En resumen, el concepto de energía o potencia mecánica refleja la acumulación de energía en el parénquima pulmonar en el tiempo, y tiene un rol clave en la génesis del VILI. Desde ahora, además del Vt y la driving pressure, mida el volumen minuto de su paciente y no permita que éste sea más de 250 o 300 ml/kg/min. Si fuese así, inicie propofol, controle la ventilación y evalúe el control de su patología de base. Ya está advertido.
Un saludo cordial,
Equipo Terapia Ventilatoria UC
Santiago, 28 de Octubre de 2016
Referencias:
1. Cressoni M, Gotti M, Chiurazzi C, et al. Mechanical Power and Development of Ventilator-induced Lung Injury. Anesthesiology 2016, 124(5):1100-1108.
2. Retamal J, Borges JB, Bruhn A, Feinstein R, Hedenstierna G, Suarez-Sipmann F, Larsson A. Open lung approach ventilation abolishes the negative effects of respiratory rate in experimental lung injury. Acta Anaesthesiol Scand 2016, 60(8): 1131-41.
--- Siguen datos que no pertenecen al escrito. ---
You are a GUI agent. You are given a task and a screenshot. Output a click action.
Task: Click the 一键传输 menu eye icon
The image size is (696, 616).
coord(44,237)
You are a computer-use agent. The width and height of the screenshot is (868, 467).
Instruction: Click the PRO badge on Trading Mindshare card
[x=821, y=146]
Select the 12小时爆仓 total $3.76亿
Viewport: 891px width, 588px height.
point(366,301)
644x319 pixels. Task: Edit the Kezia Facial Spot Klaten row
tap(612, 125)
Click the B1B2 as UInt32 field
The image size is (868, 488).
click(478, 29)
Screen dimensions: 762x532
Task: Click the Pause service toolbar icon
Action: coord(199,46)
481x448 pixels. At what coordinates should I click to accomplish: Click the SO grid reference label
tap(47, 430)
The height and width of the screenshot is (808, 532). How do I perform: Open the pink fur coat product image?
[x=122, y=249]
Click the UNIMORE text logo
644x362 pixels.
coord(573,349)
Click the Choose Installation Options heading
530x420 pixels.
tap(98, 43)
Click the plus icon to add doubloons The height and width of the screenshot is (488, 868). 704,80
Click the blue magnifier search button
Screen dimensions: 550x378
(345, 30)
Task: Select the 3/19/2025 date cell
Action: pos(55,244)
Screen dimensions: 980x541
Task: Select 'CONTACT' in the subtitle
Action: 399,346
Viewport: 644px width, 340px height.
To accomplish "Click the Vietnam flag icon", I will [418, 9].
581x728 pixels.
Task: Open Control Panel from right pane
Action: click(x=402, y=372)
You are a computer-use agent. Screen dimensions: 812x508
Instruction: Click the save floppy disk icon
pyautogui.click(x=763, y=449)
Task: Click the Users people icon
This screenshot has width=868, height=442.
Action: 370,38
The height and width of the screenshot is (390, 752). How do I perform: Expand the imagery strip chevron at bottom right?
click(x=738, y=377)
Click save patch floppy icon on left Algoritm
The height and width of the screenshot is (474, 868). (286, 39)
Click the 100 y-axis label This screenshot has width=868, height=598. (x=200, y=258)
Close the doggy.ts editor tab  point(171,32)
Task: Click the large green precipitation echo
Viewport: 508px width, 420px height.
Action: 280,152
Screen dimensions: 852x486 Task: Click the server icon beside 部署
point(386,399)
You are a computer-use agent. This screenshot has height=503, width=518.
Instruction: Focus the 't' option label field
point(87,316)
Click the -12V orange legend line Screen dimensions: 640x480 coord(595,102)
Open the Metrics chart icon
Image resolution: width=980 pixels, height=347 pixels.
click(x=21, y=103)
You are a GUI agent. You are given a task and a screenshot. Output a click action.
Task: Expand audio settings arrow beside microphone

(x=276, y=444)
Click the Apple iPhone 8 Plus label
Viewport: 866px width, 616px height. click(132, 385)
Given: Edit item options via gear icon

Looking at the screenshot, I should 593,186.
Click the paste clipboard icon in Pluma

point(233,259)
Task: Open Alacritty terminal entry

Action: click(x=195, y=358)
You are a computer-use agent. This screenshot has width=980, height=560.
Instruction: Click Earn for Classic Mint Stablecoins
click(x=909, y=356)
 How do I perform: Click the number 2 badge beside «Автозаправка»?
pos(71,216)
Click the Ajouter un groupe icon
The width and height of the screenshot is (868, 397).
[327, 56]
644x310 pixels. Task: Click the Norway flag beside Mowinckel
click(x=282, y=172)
3. Protti A, Andreis DT, Monti M, et al. Lung stress and strain during mechanical ventilation: any difference between statics and dynamics? Critical care medicine 2013, 41(4):1046-1055.
4. Kacmarek RM, Villar J, Sulemanji D, et al: Open Lung Approach for the Acute Respiratory Distress Syndrome: A Pilot, Randomized Controlled Trial. Critical care medicine 2016, 44(1):32-42.
5. Cinnella G, Grasso S, Raimondo P, et al. Physiological Effects of the Open Lung Approach in Patients with Early, Mild, Diffuse Acute Respiratory Distress Syndrome: An Electrical Impedance Tomography Study. Anesthesiology 2015, 123(5):1113-1121.
6. Mascheroni D, Kolobow T, Fumagalli R, et al. Acute respiratory failure following pharmacologically induced hyperventilation: an experimental animal study. Intensive Care Med 1988, 15(1):8-14.
7. Carteaux G, Millan-Guilarte T, De Prost N, et al. Failure of Noninvasive Ventilation for De Novo Acute Hypoxemic Respiratory Failure: Role of Tidal Volume. Critical care medicine 2016, 44(2):282-290.